I walked out to the car, opened the door, sat in the driver’s seat, and screamed as loud as I could for five minutes. Afterwards, I went to bed. I had an emergency therapy session that night, complete with tons of tears. Then I messaged my best friend. You are coming to get me and I am getting drunk.

That was a pretty big trigger.

The next day, my husband got very, very angry (not at me). I have issues with men yelling, since my father screamed at us all the time, and if he was angry at anything, I was eventually going to get it. Because he was so angry, and because I had next to no mental reserves left after the day before, I lost it. Before I had gone into fight mode (screaming, then drinking, which actually was good for me at the time, since I had fun rather than sitting home and crying with Bowie). When my husband’s anger triggered me, I froze. I didn’t talk.
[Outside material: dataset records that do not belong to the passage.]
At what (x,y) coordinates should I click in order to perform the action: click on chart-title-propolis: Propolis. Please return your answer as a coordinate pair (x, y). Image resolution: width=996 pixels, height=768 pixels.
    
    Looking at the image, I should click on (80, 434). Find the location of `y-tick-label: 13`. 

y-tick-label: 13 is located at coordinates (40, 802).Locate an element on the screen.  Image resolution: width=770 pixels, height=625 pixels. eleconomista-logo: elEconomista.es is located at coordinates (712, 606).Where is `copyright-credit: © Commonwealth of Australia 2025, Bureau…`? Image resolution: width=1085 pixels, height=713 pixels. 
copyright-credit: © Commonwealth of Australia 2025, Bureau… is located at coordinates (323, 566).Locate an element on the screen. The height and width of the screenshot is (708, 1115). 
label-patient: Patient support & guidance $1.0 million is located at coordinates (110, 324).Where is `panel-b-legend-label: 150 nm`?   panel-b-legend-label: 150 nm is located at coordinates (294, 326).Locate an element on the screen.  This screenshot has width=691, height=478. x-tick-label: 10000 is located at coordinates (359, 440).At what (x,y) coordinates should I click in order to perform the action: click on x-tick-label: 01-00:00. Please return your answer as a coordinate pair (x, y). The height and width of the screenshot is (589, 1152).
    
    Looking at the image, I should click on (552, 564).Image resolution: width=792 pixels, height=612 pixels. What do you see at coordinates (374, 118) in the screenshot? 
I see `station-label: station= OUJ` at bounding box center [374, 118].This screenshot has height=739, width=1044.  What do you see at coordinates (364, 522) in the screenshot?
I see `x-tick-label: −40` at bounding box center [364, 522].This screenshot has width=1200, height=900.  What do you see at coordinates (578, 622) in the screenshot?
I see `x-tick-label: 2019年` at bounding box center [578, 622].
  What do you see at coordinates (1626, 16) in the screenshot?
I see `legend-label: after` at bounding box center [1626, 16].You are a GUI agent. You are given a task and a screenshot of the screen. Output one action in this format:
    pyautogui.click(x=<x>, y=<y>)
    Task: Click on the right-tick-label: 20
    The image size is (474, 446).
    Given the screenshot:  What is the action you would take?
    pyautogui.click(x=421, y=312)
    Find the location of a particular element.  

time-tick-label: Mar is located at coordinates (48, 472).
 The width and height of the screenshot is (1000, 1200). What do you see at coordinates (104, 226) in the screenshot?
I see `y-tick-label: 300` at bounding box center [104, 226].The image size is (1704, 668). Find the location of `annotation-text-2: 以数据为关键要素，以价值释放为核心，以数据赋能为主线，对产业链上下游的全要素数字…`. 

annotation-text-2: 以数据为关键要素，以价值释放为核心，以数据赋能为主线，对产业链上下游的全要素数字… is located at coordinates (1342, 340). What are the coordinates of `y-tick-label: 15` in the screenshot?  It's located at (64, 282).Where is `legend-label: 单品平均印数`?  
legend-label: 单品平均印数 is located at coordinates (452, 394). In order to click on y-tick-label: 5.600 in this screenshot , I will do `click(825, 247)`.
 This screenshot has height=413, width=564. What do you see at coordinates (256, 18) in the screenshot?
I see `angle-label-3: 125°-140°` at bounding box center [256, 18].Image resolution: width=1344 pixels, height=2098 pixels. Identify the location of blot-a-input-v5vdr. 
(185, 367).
I hid. I stopped writing, went to the bedroom, tried to pack for a vacation, couldn’t, and only shook and cried when he came in.

It lasted for several hours.

The day after that, I picked up Anne Rice’s “The Witching Hour” at Barnes and Noble, since I’d been dying to re-read it at the beach. I started it. I recalled the rampant incest and the demonic ghost passing from mother to daughter.

I had to throw the book away.

But I didn’t cry or freak out. I thought about it way, way, way too much. I laid in bed and contemplated similarities and differences, analogies and similes. It was a very quiet, slow-moving triggering that left me wrung out. But I was triggered nonetheless.

Three days later and I’m still trigger-free. Giant sigh of relief. Triggers tend to come in groups like that. They start and then don’t stop. And my therapist swears that trauma therapy won’t be like this forever. It’ll calm down. But in the meantime, I’ll have to live with this. It sucks. It’s really, really exhausting. My back and legs are still one very large, tensed knot. But it’s worth it to learn to make my own choices.

So if you lose me, I’m probably hiding somewhere with David Bowie.